We also know there are significant inequities in child obesity, with Aboriginal and Torres Strait Islander children and those living in rural and remote areas more likely to experience excess weight gain.
There is also unequivocal evidence that exposure to advertising of unhealthy foods influences children’s attitudes, perceptions, expectations and purchasing behaviour across the life-course.
Conversely, we know that protecting children from poor diet and obesity in the early years sets them up for lifelong health and wellbeing.
Why does Australia fail to act?
Australia’s failure to act is not because of a lack of public support for restrictions on unhealthy food marketing: a recent survey by the Obesity Policy Coalition found that 7 in 10 Australians want governments to protect children on television, online and in the physical places they visit.
Neither is it because acting costs too much.
We have clear evidence that legislation to restrict television advertising of unhealthy foods and drinks to Australian children would result in more than $90 million worth of cost savings, with the greatest financial and equity gains for Australians facing the greatest economic and social disadvantage.
It is not even due to a lack of political will at a jurisdictional level.
There is traction in some state governments and local councils to reduce unhealthy food promotion and, federally, Labor has promised to investigate the issue. The draft National Preventive Health Strategy (NPHS) also calls for restrictions on exposure to unhealthy food and drink marketing for children, including through digital media.
One often-cited reason for inaction is industry push-back. This is indeed a significant barrier – but we’ve overcome worse before.
The real reason we have not tackled this important issue is more prosaic. What we hear from governments in Australia and internationally is that regulation in the online world is almost impossible to monitor and enforce.
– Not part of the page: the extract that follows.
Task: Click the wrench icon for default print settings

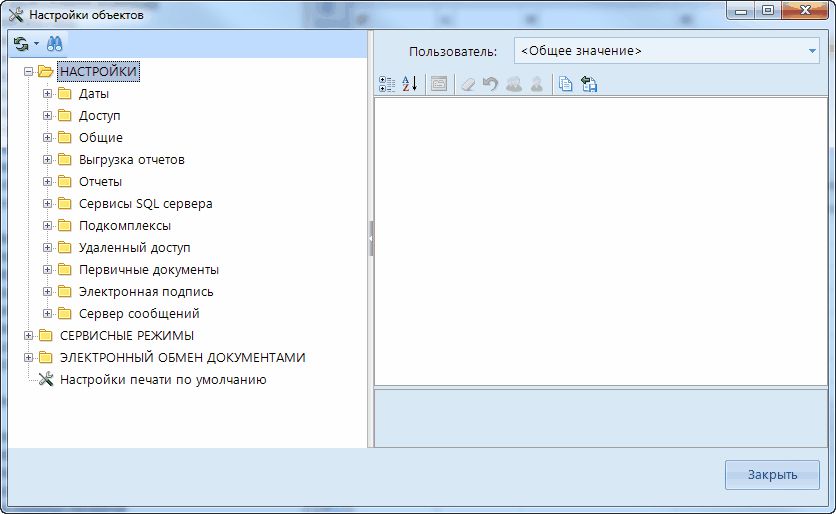Action: pyautogui.click(x=45, y=380)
What is the point of imposing restrictions when we have no way of knowing whether there is compliance?
Taking a lead
We understand this problem, but it is not insurmountable.
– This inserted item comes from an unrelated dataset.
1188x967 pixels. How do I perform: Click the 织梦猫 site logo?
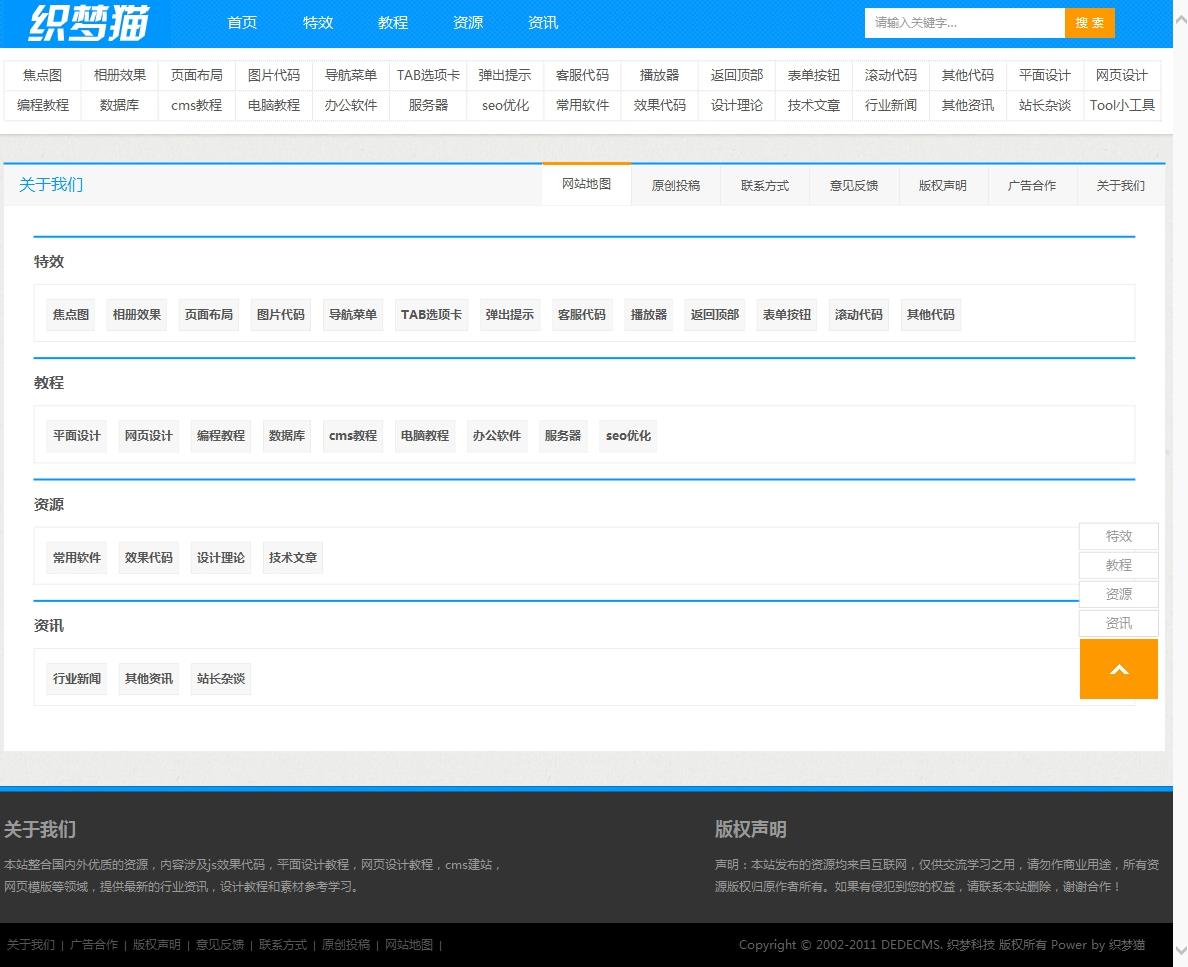(x=88, y=23)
The World Health Organization has suggested a way forward in its framework for monitoring and restricting digital marketing, and there is innovative research underway here in Australia that could show how.
A project recently developed by Deakin University and funded by Cancer Council Victoria is using machine learning to keep track of children’s exposure to unhealthy food advertising in the digital world.
The research uses a citizen science model to develop an image repository, and then deploys a deep-learning based image recognition system, capable of automatic processing, to identify and classify relevant advertising images. We can use this system to capture data in the physical environment, through wearable technology, and online, from mobile phones and tablets.
We are working to establish this as an ongoing monitoring system to capture where, when and how our kids are subjected to online junk food marketing.
Australia has an opportunity to lead the world in developing and exporting this system to help all countries protect their children from these unhealthy marketing practices.
The public health community has been monitoring Australia’s food environment for many years, so we know where action is needed.
Next Wednesday, 16 June, Australia’s Food Environment Dashboard will be launched, providing a new resource for policy makers that brings together the best-available and most up-to-date data, and summarises recommendations for government, industry, academics, and those working in public health.
The dashboard covers the key aspects of food environments including data on food composition, food labelling, food prices and affordability, food promotion, food retail, and government and food company policies.
The dashboard clearly shows how Australian children are being bombarded by unhealthy food marketing on television, social media, at school and sporting events, and in supermarkets, and provides the relevant evidence to support action.
We believe that there has never been a more opportune and important time for action. There is a good opportunity to address unhealthy food advertising in the upcoming National Obesity Strategy, and to support the broad aims of the NPHS with a clear plan for action.
The Obesity Strategy has been in development since 2019, and we hope that its release is prioritised.
The UK’s policy developments have shown that it is both politically feasible and acceptable to protect children against unhealthy food and drink marketing. The World Health Organization recommends governments should adopt and implement effective measures, including regulation, to restrict unhealthy food marketing to children and establish systems to enforce implementation of legislation.
It is time for Australia to stop putting this action in the too hard basket, and to use evidence-based solutions to pave the way to provide the same level of health protection for Australian children.